Wales great George North to retire from rugby at end of the season

Retired from international arena in 2024 with 121 caps.
Wales great George North to retire from rugby at end of the season

Wales great George North has announced he will retire from rugby at the end of the season.

Think of George North and two iconic moments inevitably stand out. Both took place on the 2013 British & Irish Lions tour when he was just 21 years old. 

Few northern hemisphere players have made a bigger top-level impact at a more tender age than the departing North, who announced on Wednesday he was retiring from all rugby at the end of this season.

The first indelible image occurred in Brisbane in the first Test against Australia. North was inside his own half when he fielded a kick from Berrick Barnes and set off on the kind of surging run that gets longer with every breathless retelling. 

After 40 metres he had already burned off three Wallabies and had only Will Genia left to beat. The photo of North pointing an exultant finger at the trailing scrum-half has taken its place in modern Lions folklore.

Which made what followed the week after all the more striking. The second Test in Melbourne was delicately poised when North was the recipient of an impromptu through-the-legs reverse pass from Brian O’Driscoll. The Wallabies’ new sensation, Israel Folau, was quickly on to him, leaving North seemingly exposed in his own half.

Instead the tables were about to be turned in sensational fashion. North drove determinedly forwards, still carrying the ball, and hoisted Folau over his right shoulder in a fireman’s lift-style wrestling manoeuvre. 

As they watched Australia’s danger man being carried backwards by a red-shirted dump truck, the Lions fans in the stands could have sworn they had uncovered the North Walian version of Jonah Lomu.

Subsequently the 6ft 4in, 17st North acknowledged he had no particular idea what he was doing. He did remember, however, being approached after the game by the tour manager, Gerald Davies. “In all my years in rugby, George, I’ve seen many an amazing thing happen,” said Davies. “Tries scored from 100 metres out, forwards doing beautiful things but I’ve never seen an attacker carry a defender back.” 

As North later recalled: “That made me laugh.”

When you consider that he also registered two tries on his first Test appearance against South Africa at the age of 18, the youngest Welshman to score on debut, the wing was unquestionably a precocious talent. By the time he retired from international rugby in 2024 with 121 caps he was second behind Shane Williams on the all-time list of Welsh men’s try scorers with 47 and had featured in four World Cups. He also shared in four Six Nations titles, including two grand slams.

Above all he was ahead of his time, certainly in Wales. These days there are increasing numbers of powerful wings with pace and footwork but, Lomu aside, North was their modern pied piper. 

As Warren Gatland put it when his lethal weapon stood down from the Test arena two years ago: “George has contributed hugely to Welsh rugby in an incredible career. The way that he burst on to the scene at 18 … I can remember seeing him play and thinking: ‘We need to cap this kid.’” 

Now 34, North began his club career at Scarlets before joining Northampton Saints in 2013 where he won a Premiership title. “My nickname at Northampton was ‘Manchild’: the size of a man and the brain of a child,” he recalled. 

He then spent five years with Ospreys before joining the French ProD2 side Provence but he is now leaving the stage for good.

In a video posted on X, North described it as “the right time” to bow out. “I’ve been able to live out my childhood dream for many seasons playing with some of the best players, coaches and the staff behind. The next chapter? Still working on that one, but I’m excited to see where that journey takes me.” 

He has certainly earned a decent rest, having endured several bleak injury episodes during his career. 
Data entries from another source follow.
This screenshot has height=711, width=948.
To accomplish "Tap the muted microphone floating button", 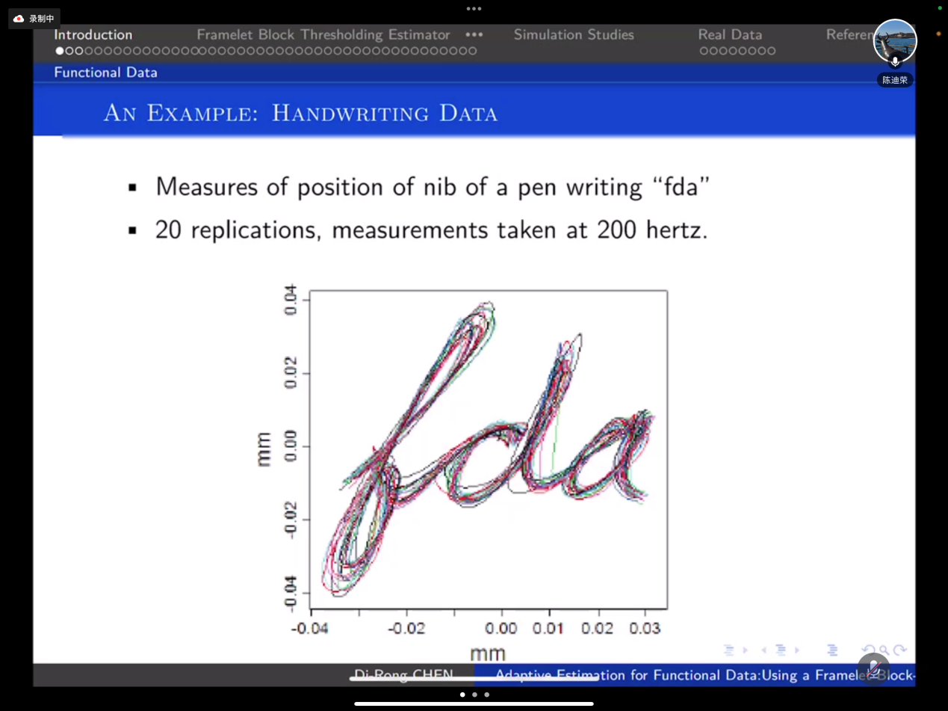I will [873, 668].
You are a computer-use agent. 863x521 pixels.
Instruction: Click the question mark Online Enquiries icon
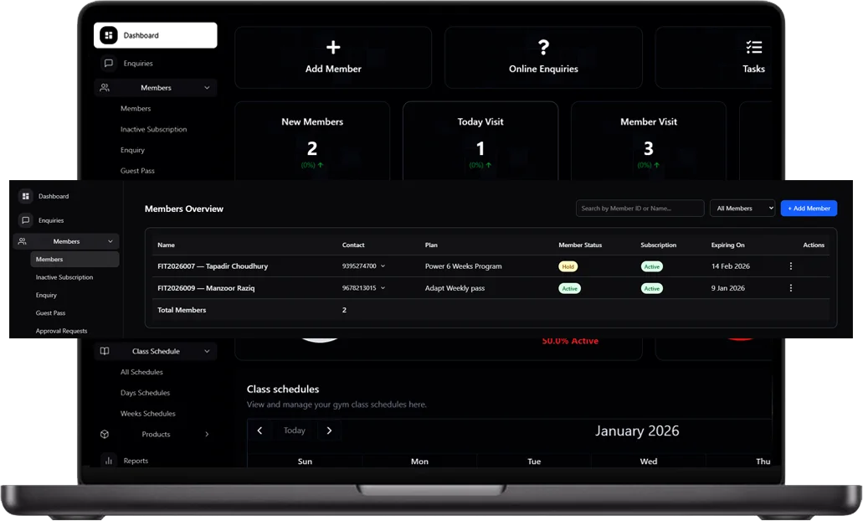543,48
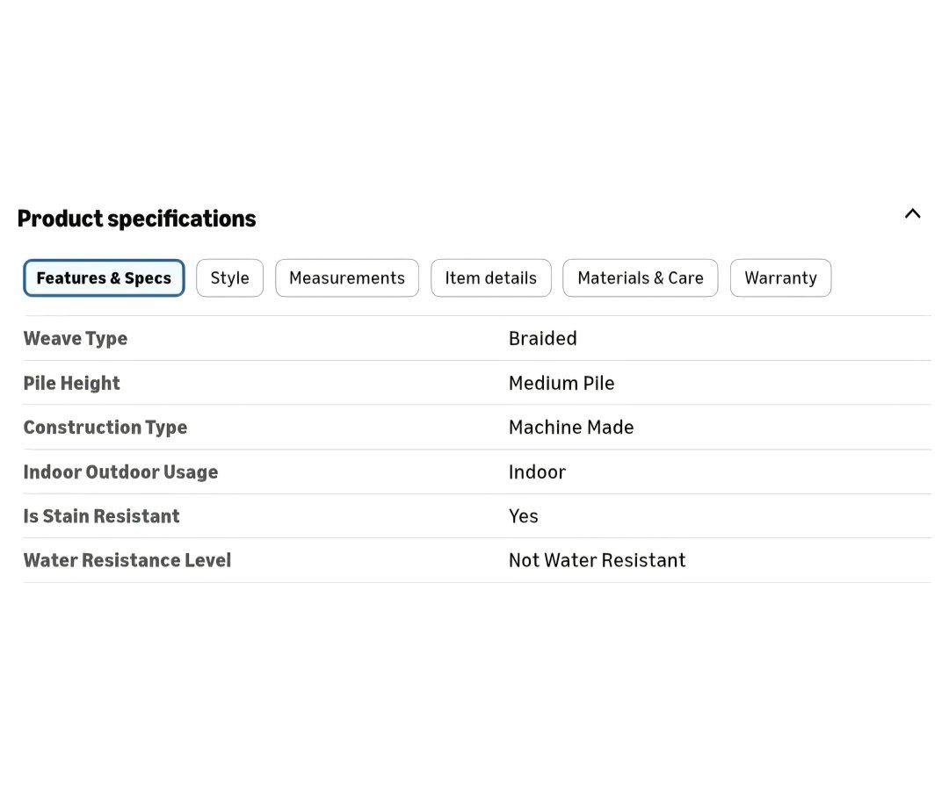This screenshot has height=799, width=949.
Task: Click the Weave Type label
Action: click(76, 338)
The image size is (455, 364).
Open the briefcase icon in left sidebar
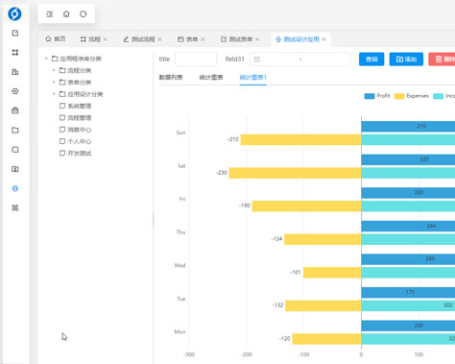15,110
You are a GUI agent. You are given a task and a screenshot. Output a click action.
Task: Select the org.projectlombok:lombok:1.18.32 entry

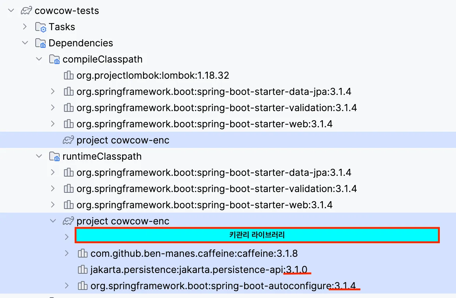coord(153,75)
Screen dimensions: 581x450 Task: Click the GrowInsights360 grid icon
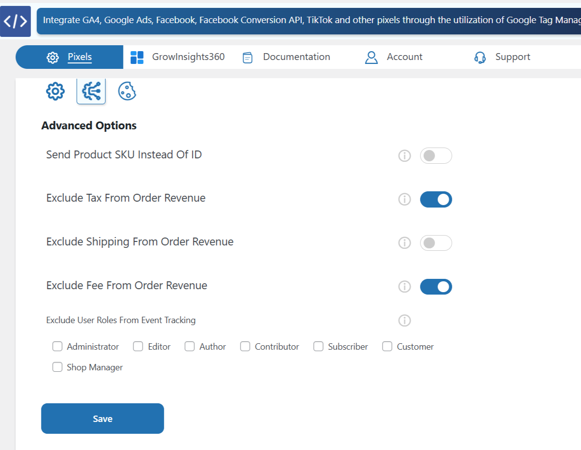136,57
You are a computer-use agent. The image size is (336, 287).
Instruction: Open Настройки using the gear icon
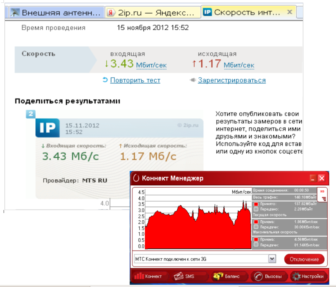297,276
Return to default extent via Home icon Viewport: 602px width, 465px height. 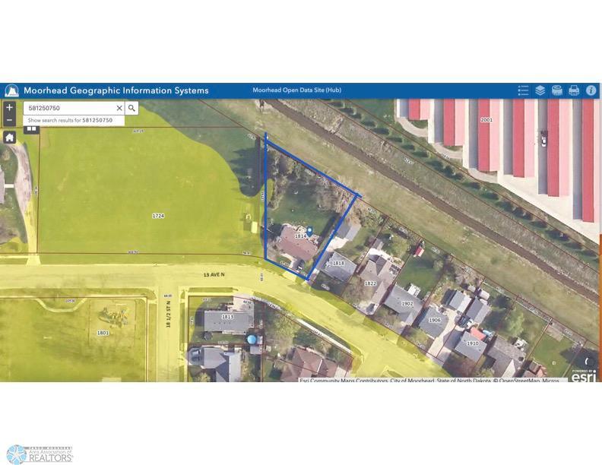pyautogui.click(x=10, y=137)
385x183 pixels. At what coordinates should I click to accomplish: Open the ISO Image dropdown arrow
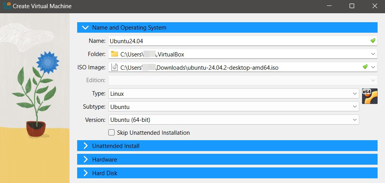(373, 67)
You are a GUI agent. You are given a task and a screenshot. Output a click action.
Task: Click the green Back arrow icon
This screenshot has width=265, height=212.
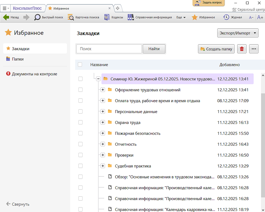pyautogui.click(x=6, y=17)
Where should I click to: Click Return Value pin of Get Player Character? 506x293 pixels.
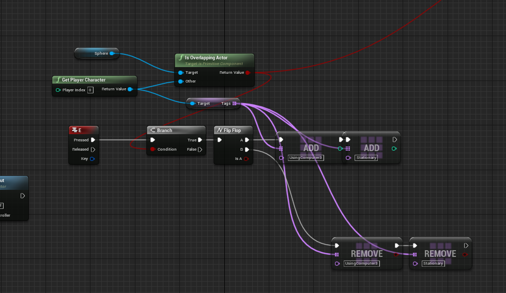130,90
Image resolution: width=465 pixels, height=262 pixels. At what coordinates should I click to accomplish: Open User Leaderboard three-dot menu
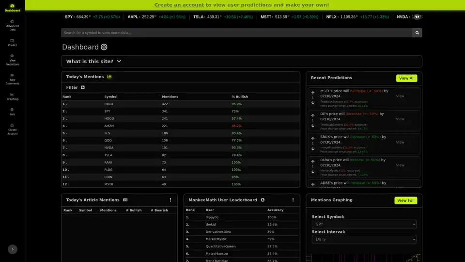(293, 200)
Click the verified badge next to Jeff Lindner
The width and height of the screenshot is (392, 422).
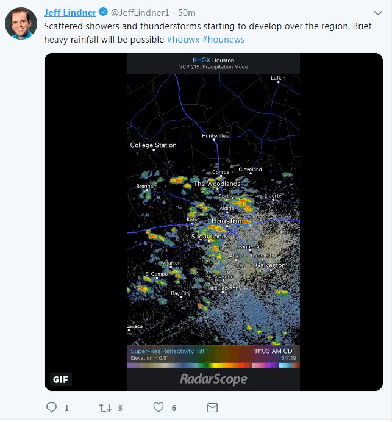[104, 13]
Aged 21 he said: “I already feel like I’m in the body of a 31-year-old” and took a six-month break from rugby in 2015 after suffering a series of heavy blows to the head. He remains adamant that, contrary to the headlines around that time, he never took unacceptable risks with his health. “There are players out there who have had a lot more than me,” he said two years ago.

“I was probably the first real example where it got highlighted. Even to this day I get mentioned in articles about head collisions. But the whole way through I went after the best advice and went out of my way to find the right people. We set up monitoring to make sure I’m OK and have done ever since.” 

Given he has two children with his wife Becky James, the former Olympic cyclist, there must be a chance of the name North resurfacing in top-level sport at some stage. The genes are certainly promising but, whatever happens, the eye-catching contributions of Welsh rugby’s powerful boy wonder are certain to stand the test of time.